> [Data supplied]
____
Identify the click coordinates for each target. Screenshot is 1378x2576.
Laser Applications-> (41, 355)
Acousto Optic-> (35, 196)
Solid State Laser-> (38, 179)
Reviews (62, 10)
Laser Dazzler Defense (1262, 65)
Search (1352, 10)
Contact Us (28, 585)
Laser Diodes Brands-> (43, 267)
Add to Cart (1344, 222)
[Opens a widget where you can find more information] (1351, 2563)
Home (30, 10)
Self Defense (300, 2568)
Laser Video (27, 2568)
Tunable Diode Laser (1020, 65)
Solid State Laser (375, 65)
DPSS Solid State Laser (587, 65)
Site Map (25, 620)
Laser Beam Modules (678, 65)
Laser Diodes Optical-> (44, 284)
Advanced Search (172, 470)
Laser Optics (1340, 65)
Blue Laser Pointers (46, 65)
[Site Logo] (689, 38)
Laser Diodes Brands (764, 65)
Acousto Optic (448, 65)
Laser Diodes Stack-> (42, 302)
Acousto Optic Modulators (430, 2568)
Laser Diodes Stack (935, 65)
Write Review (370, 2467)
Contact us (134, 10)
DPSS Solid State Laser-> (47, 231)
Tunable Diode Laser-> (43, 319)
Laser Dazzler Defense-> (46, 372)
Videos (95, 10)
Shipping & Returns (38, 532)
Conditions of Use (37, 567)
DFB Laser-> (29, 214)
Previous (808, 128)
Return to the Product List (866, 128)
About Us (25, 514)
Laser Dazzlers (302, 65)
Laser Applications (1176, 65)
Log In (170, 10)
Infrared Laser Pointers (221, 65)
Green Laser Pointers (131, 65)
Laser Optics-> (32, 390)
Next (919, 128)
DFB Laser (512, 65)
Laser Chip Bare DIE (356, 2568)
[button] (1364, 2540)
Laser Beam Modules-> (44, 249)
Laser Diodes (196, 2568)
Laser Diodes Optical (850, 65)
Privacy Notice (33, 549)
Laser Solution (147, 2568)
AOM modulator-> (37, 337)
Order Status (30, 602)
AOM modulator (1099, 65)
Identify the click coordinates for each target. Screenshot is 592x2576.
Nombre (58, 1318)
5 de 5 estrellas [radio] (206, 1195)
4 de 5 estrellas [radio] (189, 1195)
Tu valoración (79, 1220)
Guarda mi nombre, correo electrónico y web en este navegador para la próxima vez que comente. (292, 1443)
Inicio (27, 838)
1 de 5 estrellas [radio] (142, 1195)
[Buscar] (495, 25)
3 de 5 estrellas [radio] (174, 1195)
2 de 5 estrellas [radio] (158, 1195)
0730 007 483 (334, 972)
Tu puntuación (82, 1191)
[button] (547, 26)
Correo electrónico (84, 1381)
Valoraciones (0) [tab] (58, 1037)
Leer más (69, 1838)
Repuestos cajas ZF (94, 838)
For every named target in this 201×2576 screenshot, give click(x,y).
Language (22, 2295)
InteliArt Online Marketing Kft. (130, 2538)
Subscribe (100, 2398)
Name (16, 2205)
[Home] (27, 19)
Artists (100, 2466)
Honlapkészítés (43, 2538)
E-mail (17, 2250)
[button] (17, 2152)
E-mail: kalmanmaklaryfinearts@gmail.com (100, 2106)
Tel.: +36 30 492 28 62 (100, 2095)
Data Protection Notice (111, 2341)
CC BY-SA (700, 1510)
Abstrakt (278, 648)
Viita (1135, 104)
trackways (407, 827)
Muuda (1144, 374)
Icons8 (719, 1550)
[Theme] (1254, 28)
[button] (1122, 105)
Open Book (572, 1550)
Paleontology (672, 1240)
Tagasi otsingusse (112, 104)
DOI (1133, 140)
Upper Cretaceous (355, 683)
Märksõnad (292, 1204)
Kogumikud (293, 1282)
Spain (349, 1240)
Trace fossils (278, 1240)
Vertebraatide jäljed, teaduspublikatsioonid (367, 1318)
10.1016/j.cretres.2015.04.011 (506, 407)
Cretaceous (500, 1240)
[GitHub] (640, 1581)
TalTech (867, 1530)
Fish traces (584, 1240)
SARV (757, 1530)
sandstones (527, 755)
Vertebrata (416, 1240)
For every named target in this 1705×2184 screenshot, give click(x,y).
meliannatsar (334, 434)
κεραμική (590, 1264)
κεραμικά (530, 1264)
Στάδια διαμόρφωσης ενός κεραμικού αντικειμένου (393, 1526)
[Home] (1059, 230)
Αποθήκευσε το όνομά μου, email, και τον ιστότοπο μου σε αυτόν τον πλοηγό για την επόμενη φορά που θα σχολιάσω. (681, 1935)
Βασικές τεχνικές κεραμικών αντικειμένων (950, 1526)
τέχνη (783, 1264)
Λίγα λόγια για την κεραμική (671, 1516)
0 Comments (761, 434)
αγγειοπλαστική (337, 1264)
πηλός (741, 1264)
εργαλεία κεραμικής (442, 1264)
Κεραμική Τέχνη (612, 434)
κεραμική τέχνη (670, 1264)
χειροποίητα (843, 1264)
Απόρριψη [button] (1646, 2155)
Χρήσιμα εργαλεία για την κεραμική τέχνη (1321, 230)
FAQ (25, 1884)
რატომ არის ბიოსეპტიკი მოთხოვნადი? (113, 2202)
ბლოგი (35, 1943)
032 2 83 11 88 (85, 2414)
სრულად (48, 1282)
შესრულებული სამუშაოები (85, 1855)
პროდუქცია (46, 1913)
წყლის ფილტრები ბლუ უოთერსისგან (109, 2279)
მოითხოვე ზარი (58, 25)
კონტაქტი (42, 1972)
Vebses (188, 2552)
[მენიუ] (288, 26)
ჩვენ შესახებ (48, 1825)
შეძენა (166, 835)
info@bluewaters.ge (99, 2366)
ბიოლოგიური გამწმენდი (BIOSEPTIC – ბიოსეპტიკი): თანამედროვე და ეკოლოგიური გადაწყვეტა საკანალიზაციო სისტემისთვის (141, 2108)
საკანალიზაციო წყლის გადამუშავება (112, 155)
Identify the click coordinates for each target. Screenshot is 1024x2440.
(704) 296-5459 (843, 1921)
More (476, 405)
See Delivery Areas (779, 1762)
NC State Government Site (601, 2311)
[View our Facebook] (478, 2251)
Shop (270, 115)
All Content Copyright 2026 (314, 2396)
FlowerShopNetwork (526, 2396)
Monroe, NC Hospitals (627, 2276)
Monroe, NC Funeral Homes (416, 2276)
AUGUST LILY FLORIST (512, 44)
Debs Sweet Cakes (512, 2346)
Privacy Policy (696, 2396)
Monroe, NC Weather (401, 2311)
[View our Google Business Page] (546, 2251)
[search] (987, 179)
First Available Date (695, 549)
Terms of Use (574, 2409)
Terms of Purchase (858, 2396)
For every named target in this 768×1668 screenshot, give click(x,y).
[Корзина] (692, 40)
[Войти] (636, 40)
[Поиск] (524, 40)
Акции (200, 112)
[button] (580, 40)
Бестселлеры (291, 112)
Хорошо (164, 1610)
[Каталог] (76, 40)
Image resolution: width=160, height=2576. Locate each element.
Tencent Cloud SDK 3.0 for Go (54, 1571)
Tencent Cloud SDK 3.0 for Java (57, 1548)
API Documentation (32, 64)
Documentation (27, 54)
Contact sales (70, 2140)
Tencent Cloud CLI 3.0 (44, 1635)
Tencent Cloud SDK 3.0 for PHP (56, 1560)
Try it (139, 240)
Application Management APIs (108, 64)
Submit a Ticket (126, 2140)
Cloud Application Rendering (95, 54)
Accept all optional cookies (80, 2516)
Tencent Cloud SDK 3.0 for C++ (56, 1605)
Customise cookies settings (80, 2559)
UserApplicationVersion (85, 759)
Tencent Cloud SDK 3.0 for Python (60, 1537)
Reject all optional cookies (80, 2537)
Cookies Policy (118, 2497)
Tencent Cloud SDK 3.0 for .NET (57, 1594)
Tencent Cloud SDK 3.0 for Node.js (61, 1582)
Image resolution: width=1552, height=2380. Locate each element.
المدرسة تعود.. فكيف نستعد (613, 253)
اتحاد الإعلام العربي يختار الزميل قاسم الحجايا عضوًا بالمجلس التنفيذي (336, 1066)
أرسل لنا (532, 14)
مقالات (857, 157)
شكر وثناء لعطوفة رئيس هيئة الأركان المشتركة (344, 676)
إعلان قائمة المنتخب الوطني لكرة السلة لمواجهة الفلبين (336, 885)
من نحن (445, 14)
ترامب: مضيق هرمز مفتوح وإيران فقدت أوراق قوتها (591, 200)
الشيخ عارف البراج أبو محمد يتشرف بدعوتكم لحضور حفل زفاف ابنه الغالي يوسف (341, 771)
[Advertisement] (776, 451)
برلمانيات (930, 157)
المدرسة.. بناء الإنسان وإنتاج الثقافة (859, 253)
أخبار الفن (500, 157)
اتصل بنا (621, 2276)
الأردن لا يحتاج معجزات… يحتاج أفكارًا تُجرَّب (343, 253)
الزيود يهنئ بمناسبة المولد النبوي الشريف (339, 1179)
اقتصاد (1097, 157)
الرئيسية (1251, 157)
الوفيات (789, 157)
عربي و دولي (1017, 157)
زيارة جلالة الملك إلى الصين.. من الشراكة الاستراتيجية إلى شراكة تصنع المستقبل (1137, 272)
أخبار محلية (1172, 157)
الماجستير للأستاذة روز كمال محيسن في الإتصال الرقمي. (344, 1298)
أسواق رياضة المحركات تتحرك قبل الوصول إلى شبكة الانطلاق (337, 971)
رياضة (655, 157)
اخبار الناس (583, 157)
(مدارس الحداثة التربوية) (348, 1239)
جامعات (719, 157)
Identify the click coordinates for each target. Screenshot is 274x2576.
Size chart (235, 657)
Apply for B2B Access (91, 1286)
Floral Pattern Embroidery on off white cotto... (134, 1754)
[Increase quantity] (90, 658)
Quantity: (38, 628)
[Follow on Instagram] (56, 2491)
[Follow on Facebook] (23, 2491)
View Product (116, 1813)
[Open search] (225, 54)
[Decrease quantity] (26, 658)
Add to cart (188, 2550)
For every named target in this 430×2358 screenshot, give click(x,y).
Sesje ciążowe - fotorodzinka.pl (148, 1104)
____
> [Work task] Print exactly the lines of the listing above starting at the line containing "All Content Copyright 2026 (314, 2396)" and ending at the line containing "Tencent Cloud CLI 3.0 (44, 1635)", both included.

> [Solved problem]
All Content Copyright 2026 (314, 2396)
FlowerShopNetwork (526, 2396)
Monroe, NC Hospitals (627, 2276)
Monroe, NC Funeral Homes (416, 2276)
AUGUST LILY FLORIST (512, 44)
Debs Sweet Cakes (512, 2346)
Privacy Policy (696, 2396)
Monroe, NC Weather (401, 2311)
[View our Google Business Page] (546, 2251)
[search] (987, 179)
First Available Date (695, 549)
Terms of Use (574, 2409)
Terms of Purchase (858, 2396)
For every named target in this 768×1668 screenshot, give click(x,y).
[Корзина] (692, 40)
[Войти] (636, 40)
[Поиск] (524, 40)
Акции (200, 112)
[button] (580, 40)
Бестселлеры (291, 112)
Хорошо (164, 1610)
[Каталог] (76, 40)
Image resolution: width=160, height=2576. Locate each element.
Tencent Cloud SDK 3.0 for Go (54, 1571)
Tencent Cloud SDK 3.0 for Java (57, 1548)
API Documentation (32, 64)
Documentation (27, 54)
Contact sales (70, 2140)
Tencent Cloud CLI 3.0 (44, 1635)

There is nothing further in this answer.